Algunos amigos me han reclamado que esté tan pendiente de Venezuela; palabras más, palabras menos, que “ya tú te salvaste, tú no estás acá, ya no vives el horror del día a día como nosotros, por lo tanto has perdido las razones para padecerlo”. El asunto, ojalá logren entenderlo, es que los que nos fuimos dejamos la mitad del alma en ese país. Ese es el país en el que crecimos y nos formamos, allí están nuestros padres, nuestros hermanos, sobrinos, familiares directos e indirectos, los amigos de toda la vida (esa familia que se escoge a lo largo de la existencia). Cada vez que leemos noticias de Venezuela se nos anuda el alma. Cada vez que hablamos con nuestra gente nos gana la náusea. Cada vez que vamos al mercado y lanzamos al carrito de la compra el papel higiénico, las medicinas, la harina pan, la leche, el pollo y los huevos, nos acordamos de que los nuestros no tienen o no pueden. Y les juro que dan unas ganas prodigiosas de teletransportarse a casa, abrazado ridículamente de esos rollos de papel tualé, para llevarle una porción de dignidad a nuestra gente.

Nostalgia es una palabra que etimológicamente proviene de nostos (regreso) y algos (dolor). Es el dolor causado por el pasado que vuelve, la añoranza por el hogar dejado atrás. Ya lo decía el poeta Ralph Waldo Emerson: Cada palabra alguna vez fue un poema. Yo no soy poeta, no tengo ese vuelo lírico en el verbo, no soy un mago de palabras, pero estoy convencido de que esa definición de nostalgia a los venezolanos se nos queda corta hoy día. No sólo es un dolor del pasado que vuelve, sino que también es el dolor que emana de la angustia del presente abominable y el dolor que se desprende del vértigo por el futuro que nos ha sido secuestrado (o, más bien, por la ausencia de futuro).
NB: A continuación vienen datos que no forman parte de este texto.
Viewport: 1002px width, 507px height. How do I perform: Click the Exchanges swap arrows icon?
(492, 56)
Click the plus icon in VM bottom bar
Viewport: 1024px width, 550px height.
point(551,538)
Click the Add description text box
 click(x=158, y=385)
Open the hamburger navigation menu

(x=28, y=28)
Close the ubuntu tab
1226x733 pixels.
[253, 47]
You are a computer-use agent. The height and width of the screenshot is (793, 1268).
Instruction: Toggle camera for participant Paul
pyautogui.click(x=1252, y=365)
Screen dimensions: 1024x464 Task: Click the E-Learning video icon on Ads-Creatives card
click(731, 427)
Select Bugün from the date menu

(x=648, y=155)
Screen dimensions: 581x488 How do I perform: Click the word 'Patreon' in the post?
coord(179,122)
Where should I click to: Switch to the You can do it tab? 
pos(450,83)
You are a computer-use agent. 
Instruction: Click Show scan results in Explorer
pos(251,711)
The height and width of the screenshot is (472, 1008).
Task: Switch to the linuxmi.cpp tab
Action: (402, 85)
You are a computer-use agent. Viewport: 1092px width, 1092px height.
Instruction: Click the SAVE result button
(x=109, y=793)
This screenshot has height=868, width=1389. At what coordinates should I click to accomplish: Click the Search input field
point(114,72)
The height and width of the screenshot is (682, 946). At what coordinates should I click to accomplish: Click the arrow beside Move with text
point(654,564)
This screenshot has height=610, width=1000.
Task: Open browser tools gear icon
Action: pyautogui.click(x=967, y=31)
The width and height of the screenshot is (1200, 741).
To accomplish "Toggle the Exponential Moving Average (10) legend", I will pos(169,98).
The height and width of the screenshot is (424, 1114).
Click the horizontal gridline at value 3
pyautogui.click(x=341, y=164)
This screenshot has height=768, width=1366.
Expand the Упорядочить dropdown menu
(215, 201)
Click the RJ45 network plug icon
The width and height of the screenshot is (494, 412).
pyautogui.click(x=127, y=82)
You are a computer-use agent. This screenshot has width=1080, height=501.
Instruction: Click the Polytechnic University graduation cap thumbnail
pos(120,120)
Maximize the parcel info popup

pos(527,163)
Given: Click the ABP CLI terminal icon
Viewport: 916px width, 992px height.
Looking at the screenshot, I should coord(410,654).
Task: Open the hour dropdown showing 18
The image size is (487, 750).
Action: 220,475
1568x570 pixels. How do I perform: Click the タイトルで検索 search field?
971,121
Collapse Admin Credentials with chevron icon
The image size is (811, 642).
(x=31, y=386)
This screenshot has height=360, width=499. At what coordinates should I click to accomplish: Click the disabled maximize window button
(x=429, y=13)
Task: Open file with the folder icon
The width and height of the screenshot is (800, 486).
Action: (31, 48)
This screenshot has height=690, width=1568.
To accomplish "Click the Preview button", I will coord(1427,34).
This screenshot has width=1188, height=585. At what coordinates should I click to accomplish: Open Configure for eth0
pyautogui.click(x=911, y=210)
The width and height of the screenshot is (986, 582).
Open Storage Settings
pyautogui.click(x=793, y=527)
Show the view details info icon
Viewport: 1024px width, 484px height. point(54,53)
Debería acuñarse un término que sumara esos tres dolores, que lograra encapsular en letras ese sentimiento de nostalgia repotenciada y atroz.

Hay una película monumental de Claude Lanzmann, Shoah (1985), una obra enorme no sólo por las nueve horas y media que dura sino, sobre todo, por su contenido. Es el cuento mil veces contado del holocausto judío pero contado con maestría por Lanzmann como si fuera la primera vez. Utiliza en esos 566 minutos apenas un plano de material de archivo, de resto son puras entrevistas con ancianos que sobrevivieron a los campos de concentración y también con nazis que estuvieron presentes en los campos de exterminio. Hay una secuencia en Shoah que no deja de rondarme, que me visita una y otra vez, es la de un viejo judío que da su entrevista al cineasta mientras le cortan el pelo en una barbería de Israel. Lo que vemos del anciano es su rostro reflejado en el espejo mientras el barbero le echa tijera. Lanzmann le pide que recuerde ese instante en el que, siendo un niño, los militares nazis lo apartan de su madre y de su hermana, es la última imagen que tendrá de ellas en la vida. El viejo se queda con la mirada clavada en el reflejo. Hace el intento de responder. Traga saliva. Se le frunce el entrecejo. Balbucea algo inentendible. Se pasa la lengua por los labios. Cierra los ojos. Toma impulso. Se frena. No sé cuántos minutos dura ese plano, son muchos, y se sienten como horas. Es evidente que dentro de la cabeza de ese pobre hombre hay un universo de dolor, con sus millones de muertos, con las innumerables violaciones, con los millares de abusos, con todas las humillaciones, con todas las cámaras de gas, todos los gritos, lágrimas y estallidos de la Segunda Guerra Mundial. Y al final, luego de esa pausa frente al espejo del barbero, el tipo sólo es capaz de responder un “No sé…”

Cada mañana, después de una caminata larga que me doy por los alrededores de casa, acabo metido en una iglesia de los Agustinos que queda a pocas cuadras. Allí hay un altar dedicado a la Virgen de Guadalupe. Me siento frente a ella y le hablo mentalmente como quien se dirige a una madre o una abuela. Leo siempre la oración que tiene a un costado, allí hay una frase que dice “Protege y bendice a tu nación mexicana”. Y yo siempre le agrego “Y a Venezuela, Lupita, ¡Coño, no te olvides de Venezuela!”. Sí, así con el “coño”. Ella sabrá entender.